We're
having a wonderful time at the moment; exploring all the cays that
make up this tropical bliss. Cruising in the blue waters of these
enchanting isles, Snorkeling amongst incredible coral's and generally
relaxing.
We're also
having to develop a new skill; one of making reef passes. Our first
in to San Pedro was generally straight forward. The buoy that was
reported to be there, was; the light from a glistening morning sun was
behind us and a motor boat came out of the entrance a mile or so
before we entered in to it. Nevertheless looking left and right and
seeing waves break over reefs as your keel skims over the top of ever
shoaling waters; an unnerving experience to say the least.
Our second
pass was a little different. It was evening with a blinding setting
sun, strong on shore wind and a missing mark. After a little crisis
of confidence necessitating another go around we made our second reef
crossing. Pin point accuracy, back bearings and transits all seems to
play a crucial part in the enjoyment of these islands as do a steely
nerve as the depth drops from hundreds of feet to eight in a couple
of hundred yards.
The sea
settled as we crossed the reef and headed up in to our evenings
destination; one of the anchorages off Turneffe island. No sooner
than we had crossed the entrance, were we given another big decision;
do we eat the beautifully coloured dazzlingly blue fish that we had
picked up on our trolling line upon our crossing of the reef? Call
me sentimental but I'm just not sure about eating something that
looks like an oversized pet. It was a decision resolved as it got
off the hook before we got it onboard.
We have a little less than a week to enjoy these cays as we slowly make our way south
towards the Rio Dulce. There are simply hundreds of cays and
anchorages to explore so there is no way we have time to explore more
than a fraction of them. Having worked so hard for so long, its very
pleasant to be in such beautiful surroundings. We've for now nothing
more pressing than having to decide what to eat for the next meal, whether we should explore the shore or the coral beds. First, should we finish
this chapter of our book, or maybe wait until we've finished
the book. The added pleasure is that we seem to have the place to
ourselves. In the last week we have seen five other boats and three
of those were all in one anchorage.
Snorkeling
has been breathtakingly beautiful. The coral reefs and life around
are many and varied.
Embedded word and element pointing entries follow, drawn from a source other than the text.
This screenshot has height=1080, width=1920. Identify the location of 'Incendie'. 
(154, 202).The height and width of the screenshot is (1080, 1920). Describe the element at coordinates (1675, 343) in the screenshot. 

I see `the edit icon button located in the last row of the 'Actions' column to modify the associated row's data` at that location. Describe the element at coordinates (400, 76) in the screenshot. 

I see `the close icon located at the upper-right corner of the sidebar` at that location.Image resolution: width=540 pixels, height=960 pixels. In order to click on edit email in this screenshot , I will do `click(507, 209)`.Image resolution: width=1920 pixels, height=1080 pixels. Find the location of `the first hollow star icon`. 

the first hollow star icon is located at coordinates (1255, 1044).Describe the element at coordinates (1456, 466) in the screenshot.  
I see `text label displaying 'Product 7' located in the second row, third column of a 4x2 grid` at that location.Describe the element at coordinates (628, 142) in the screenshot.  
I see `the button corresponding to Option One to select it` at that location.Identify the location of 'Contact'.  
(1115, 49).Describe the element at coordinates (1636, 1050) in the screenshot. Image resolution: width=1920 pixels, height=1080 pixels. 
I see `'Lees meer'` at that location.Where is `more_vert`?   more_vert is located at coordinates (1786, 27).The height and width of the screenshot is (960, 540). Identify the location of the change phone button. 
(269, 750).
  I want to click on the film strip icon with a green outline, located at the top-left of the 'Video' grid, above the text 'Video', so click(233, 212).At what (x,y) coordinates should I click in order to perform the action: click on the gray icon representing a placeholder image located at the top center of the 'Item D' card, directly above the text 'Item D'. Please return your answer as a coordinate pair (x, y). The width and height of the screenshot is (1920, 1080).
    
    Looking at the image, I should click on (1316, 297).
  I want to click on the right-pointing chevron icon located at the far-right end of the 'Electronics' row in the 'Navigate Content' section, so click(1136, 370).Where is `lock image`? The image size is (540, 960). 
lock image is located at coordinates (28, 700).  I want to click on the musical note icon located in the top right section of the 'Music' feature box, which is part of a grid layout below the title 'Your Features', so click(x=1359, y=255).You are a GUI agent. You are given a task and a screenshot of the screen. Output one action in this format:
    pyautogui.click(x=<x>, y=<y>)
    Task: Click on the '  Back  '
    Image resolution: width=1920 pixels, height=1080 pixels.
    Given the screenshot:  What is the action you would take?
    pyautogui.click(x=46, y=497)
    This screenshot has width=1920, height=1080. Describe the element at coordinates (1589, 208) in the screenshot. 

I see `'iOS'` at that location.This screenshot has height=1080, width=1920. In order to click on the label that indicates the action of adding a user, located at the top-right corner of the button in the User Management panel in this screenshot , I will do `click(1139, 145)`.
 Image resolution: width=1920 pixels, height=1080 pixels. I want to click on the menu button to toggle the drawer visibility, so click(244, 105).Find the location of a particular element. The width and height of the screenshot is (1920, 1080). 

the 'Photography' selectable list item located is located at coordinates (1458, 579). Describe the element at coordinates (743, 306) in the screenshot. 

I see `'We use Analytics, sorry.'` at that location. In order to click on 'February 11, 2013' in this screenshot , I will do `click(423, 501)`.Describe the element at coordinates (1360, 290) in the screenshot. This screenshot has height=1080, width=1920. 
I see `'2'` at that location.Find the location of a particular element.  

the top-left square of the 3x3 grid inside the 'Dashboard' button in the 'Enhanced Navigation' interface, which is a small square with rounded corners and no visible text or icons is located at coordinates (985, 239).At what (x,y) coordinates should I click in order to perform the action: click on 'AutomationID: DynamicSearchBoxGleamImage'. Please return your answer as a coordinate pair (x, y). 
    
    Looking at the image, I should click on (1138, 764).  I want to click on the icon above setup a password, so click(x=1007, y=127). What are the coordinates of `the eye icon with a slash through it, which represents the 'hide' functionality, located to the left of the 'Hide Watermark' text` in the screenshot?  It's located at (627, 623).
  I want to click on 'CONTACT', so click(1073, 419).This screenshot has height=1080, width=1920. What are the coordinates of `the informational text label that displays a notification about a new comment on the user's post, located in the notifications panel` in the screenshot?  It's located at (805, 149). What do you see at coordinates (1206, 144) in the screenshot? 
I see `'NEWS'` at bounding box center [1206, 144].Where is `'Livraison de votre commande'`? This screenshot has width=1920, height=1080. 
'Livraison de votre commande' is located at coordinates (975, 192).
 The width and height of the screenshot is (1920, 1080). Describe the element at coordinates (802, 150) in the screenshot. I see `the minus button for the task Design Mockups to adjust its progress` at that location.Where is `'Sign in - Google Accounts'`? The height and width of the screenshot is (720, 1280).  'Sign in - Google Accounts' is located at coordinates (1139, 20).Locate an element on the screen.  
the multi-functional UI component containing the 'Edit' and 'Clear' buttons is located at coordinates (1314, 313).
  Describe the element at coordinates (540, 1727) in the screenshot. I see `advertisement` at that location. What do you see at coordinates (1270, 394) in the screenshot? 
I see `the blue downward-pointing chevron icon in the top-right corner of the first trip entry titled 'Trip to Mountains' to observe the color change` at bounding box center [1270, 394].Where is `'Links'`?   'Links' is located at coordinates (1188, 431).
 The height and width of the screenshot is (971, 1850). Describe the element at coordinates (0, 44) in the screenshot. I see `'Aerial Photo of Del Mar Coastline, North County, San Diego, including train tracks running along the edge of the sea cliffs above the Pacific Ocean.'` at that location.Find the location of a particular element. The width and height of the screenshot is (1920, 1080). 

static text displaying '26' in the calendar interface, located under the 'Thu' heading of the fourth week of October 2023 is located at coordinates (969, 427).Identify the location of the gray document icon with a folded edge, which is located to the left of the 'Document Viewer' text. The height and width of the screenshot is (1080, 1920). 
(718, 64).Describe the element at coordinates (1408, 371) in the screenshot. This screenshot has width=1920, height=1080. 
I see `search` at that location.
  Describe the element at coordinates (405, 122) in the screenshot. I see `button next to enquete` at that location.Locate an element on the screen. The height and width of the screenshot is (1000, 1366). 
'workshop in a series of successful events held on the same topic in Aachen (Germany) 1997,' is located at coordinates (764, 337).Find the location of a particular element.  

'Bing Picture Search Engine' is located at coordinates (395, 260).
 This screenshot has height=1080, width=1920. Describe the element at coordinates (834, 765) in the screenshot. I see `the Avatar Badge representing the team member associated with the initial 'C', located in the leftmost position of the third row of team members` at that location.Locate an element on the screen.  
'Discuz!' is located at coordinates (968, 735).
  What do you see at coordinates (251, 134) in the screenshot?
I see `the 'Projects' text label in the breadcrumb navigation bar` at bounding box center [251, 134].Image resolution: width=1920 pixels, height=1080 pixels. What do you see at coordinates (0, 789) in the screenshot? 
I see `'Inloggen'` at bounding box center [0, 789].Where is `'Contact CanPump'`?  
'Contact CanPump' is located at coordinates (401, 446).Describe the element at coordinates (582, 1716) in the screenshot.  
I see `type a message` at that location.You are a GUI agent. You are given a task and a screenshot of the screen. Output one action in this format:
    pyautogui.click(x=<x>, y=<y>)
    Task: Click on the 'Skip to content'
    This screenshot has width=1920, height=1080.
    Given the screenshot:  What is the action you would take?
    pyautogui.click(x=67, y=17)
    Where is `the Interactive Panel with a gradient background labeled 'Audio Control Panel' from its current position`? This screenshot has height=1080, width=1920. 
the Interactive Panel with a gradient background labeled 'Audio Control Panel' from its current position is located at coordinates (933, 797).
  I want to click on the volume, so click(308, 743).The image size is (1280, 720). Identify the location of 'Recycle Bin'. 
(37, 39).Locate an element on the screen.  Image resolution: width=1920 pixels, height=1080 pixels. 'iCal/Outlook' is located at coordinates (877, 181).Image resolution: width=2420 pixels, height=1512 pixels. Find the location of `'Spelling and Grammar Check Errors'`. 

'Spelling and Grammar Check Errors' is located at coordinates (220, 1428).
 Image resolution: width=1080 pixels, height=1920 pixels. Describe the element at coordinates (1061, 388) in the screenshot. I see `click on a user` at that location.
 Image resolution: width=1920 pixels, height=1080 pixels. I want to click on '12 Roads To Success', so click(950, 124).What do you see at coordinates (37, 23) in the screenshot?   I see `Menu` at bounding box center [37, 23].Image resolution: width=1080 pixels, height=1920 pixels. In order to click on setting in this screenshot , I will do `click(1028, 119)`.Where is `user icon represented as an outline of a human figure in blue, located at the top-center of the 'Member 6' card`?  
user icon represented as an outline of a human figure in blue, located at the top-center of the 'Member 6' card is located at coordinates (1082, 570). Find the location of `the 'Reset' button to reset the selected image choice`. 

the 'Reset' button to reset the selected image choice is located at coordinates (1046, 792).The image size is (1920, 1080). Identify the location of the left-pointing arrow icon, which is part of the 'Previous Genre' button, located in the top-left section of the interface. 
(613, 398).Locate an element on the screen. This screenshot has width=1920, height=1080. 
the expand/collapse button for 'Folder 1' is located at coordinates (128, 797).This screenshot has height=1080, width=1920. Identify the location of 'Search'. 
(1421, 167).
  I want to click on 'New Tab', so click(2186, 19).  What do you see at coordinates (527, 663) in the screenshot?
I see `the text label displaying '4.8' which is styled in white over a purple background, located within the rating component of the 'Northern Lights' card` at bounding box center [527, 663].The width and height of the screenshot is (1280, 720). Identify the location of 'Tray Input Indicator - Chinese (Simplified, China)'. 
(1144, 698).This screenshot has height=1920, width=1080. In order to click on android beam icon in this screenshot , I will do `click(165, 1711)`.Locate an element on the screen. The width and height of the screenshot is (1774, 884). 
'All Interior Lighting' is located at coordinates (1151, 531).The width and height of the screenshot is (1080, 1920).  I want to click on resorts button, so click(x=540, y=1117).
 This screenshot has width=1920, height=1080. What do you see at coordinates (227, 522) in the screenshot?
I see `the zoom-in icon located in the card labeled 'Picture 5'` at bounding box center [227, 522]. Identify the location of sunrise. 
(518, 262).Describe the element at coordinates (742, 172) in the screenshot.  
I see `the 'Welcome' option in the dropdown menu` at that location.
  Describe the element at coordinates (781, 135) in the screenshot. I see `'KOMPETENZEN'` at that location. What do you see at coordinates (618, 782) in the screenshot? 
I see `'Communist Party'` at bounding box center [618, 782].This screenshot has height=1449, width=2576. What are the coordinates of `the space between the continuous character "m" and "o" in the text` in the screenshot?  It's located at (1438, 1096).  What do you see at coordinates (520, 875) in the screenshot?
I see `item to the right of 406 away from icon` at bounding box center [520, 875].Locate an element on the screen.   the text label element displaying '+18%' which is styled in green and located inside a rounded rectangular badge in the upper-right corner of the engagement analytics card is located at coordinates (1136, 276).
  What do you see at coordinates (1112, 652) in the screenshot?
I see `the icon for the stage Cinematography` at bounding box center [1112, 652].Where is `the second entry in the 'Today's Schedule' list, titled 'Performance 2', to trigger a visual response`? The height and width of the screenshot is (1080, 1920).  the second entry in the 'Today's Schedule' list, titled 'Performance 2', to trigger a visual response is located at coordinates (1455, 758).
Ruth, who has already seen an eagle ray jumping
in a long arc over the sea as we sailed along, saw a turtle placidly
going about his way as we snorkeled around the cay in the picture;
Carrie Bow Cay. We see dolphins most days and sometimes they swim
along with us.
Our
provisions have been replenished with a visit to the dusty town of
Dangriga. Every day I try to remember my things to do list, but
because we have said we're not actually going to do any boat work, I
don't have to do any. I'm pushing that really far at the moment by
not even writing a list of what I should do. This makes the game of
remembering them every day a little like the children's memory game
'I went to the market and bought....' a game I hasten to add, I
am spectacularly bad at.
However we
have not so long left; in a little under a month we will be back in
England and Impetuous will be tucked up safe in the Rio Dulce. Hopefully some of the jobs will be remembered and completed.